Textauszug
##############################

Von Thomas Stucki ist CIO der St.Galler Kantonalbank
St. Gallen – Seit der Finanzkrise sind die Zentralbanker die Helden der Finanzmärkte. Gab es irgendwo ein grösseres Problem, waren sie als Weisser Ritter zur Stelle. Mit tiefen Zinsen und viel Geld funktionierten sie als Schmiermittel für rostige Stellen. Nun bläst ihnen ein frostiger Wind entgegen.
Sie haben die inflationäre Wirkung der rasch anziehenden Nachfrage nach Corona bei einem noch stotternden Produktionsprozess unterschätzt und zu spät reagiert. Dass die grosse Mehrheit der Ökonomen und Kommentatoren im gleichen Lager war, wird von vielen Kritikern heute jedoch zur Seite geschoben. Entsprechend schnell und stark müssen die Notenbanken nun das Steuer herumreissen und ihre Leitzinsen anheben. Die Wirkung auf den Inflationsdruck ist bisher bescheiden geblieben. Das ist nicht weiter verwunderlich, da Zinserhöhungen erst mit einer Verzögerung von mehreren Quartalen die Konjunktur bremsen. Die Grenzen der Geldpolitik zur konjunkturellen Feinsteuerung werden schonungslos aufgedeckt. Während das für die Zentralbanker keine Überraschung ist, reagieren die Anlegerinnen und Anleger verwirrt und werden nervös.

##############################

Vorliegende Einträge
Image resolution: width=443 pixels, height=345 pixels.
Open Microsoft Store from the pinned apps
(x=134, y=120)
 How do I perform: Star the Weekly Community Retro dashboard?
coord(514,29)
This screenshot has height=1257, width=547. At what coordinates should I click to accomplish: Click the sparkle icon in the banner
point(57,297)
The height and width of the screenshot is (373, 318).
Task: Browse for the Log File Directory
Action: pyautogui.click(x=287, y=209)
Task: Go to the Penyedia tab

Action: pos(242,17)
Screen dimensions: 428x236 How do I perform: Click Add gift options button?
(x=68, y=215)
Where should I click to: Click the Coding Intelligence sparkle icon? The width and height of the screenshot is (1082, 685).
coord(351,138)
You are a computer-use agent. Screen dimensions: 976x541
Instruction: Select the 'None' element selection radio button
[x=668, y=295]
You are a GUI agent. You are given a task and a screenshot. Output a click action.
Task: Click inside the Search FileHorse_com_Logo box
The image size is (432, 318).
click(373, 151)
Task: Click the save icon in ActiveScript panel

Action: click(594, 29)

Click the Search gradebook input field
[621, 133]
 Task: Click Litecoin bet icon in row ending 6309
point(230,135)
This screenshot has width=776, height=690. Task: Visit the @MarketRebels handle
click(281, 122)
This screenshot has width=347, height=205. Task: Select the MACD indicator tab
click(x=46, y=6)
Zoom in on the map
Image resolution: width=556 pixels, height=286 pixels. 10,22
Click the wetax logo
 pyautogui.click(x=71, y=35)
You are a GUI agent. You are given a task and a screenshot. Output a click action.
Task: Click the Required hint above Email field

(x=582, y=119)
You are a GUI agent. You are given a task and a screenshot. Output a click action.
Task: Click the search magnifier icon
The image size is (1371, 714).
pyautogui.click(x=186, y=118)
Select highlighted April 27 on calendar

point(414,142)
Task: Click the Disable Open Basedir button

##############################

Schriftliche Übung
Schreibe den Abschnitt des Textauszugs, der mit den Worten „Sie haben die“ beginnt und mit „und werden nervös.“ endet, noch einmal ab und ersetze dabei „Notenbanken“ durch „Zentralbanken“. Die Einträge stammen aus einer anderen Quelle als der Textauszug.

Gelöste Aufgabe
Sie haben die inflationäre Wirkung der rasch anziehenden Nachfrage nach Corona bei einem noch stotternden Produktionsprozess unterschätzt und zu spät reagiert. Dass die grosse Mehrheit der Ökonomen und Kommentatoren im gleichen Lager war, wird von vielen Kritikern heute jedoch zur Seite geschoben. Entsprechend schnell und stark müssen die Zentralbanken nun das Steuer herumreissen und ihre Leitzinsen anheben. Die Wirkung auf den Inflationsdruck ist bisher bescheiden geblieben. Das ist nicht weiter verwunderlich, da Zinserhöhungen erst mit einer Verzögerung von mehreren Quartalen die Konjunktur bremsen. Die Grenzen der Geldpolitik zur konjunkturellen Feinsteuerung werden schonungslos aufgedeckt. Während das für die Zentralbanker keine Überraschung ist, reagieren die Anlegerinnen und Anleger verwirrt und werden nervös.